Validation with the team focused on whether the behavioral rules were implementable and whether the logic held up across edge cases. Several gaps were identified and fed back into the design before implementation.
Cross-Team Adoption
A behavioral system only works if the whole team builds from it. I packaged the design as a working reference for three audiences:
Data scientists: system prompt architecture with annotated rationale
Product and engineering: behavioral rules and decision standards
QA: validation findings and audit criteria
I ran a working session with the cross-functional team to walk through the design and establish shared vocabulary. The pattern names were finalized in that session. Named patterns only work if everyone uses the same names.

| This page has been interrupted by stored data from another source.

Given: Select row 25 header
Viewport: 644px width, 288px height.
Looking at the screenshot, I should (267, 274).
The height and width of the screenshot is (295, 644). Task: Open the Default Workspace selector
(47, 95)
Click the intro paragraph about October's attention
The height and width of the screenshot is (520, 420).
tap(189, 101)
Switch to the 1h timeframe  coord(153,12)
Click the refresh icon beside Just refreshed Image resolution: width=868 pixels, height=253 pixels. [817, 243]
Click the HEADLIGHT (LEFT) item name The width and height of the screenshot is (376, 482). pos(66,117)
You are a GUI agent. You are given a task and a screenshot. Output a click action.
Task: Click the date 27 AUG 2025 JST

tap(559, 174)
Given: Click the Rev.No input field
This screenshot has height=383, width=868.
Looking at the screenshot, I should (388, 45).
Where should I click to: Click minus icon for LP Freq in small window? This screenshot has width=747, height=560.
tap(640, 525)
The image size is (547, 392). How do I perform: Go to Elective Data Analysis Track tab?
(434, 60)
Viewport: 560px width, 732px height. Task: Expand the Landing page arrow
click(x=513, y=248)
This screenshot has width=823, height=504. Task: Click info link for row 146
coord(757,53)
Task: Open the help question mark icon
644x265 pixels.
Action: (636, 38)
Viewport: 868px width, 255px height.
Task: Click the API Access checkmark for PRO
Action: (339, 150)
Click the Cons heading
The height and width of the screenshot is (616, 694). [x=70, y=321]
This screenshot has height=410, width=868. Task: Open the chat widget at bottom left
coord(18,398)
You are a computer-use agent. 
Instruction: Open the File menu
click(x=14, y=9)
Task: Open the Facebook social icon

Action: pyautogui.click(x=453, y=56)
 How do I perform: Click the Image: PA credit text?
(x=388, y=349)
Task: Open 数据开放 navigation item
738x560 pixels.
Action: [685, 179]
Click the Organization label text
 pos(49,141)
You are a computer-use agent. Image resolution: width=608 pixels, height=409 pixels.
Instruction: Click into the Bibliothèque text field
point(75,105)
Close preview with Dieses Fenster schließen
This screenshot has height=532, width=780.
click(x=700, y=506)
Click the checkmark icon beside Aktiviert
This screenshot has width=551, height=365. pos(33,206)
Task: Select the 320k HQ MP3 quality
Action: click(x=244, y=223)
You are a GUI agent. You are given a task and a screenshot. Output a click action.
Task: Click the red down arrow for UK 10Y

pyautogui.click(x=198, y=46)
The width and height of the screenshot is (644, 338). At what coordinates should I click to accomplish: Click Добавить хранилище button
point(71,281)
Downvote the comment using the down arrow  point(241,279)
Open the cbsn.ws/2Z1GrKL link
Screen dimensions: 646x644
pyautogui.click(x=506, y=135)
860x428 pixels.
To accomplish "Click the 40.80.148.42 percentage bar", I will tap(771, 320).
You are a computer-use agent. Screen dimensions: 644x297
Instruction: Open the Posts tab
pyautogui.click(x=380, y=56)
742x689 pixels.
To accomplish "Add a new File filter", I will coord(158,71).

The design became the baseline for subsequent implementations. New flows were designed against it rather than from scratch.
Impact
Consistency
86% of audited conversations followed the defined response standards post-implementation
Trust and usability
Reduction in clinician-reported confusion around AI responses by 42%
Reduction in "why did it say that" escalations by 29%
Error handling
92% of technical error messages replaced with user-facing responses
Reduction in dead-end responses (no next step offered) from 63% to 9%
Deliverables
System prompt architecture: four-zone structure with annotated rationale.
Voice and behavior guidelines: a comprehensive set of interaction and communication rules that became the behavioral baseline for the Oracle Clinical AI Agent persona.
Response standards for scope boundaries: consistent decline and redirect behavior across all entry points.
Error and recovery pattern library: four named patterns with trigger conditions and behavioral specs.
Design validation findings: session insights and iterations fed back into the design.
Team reference guide: packaged for data scientists, product/engineering, and QA.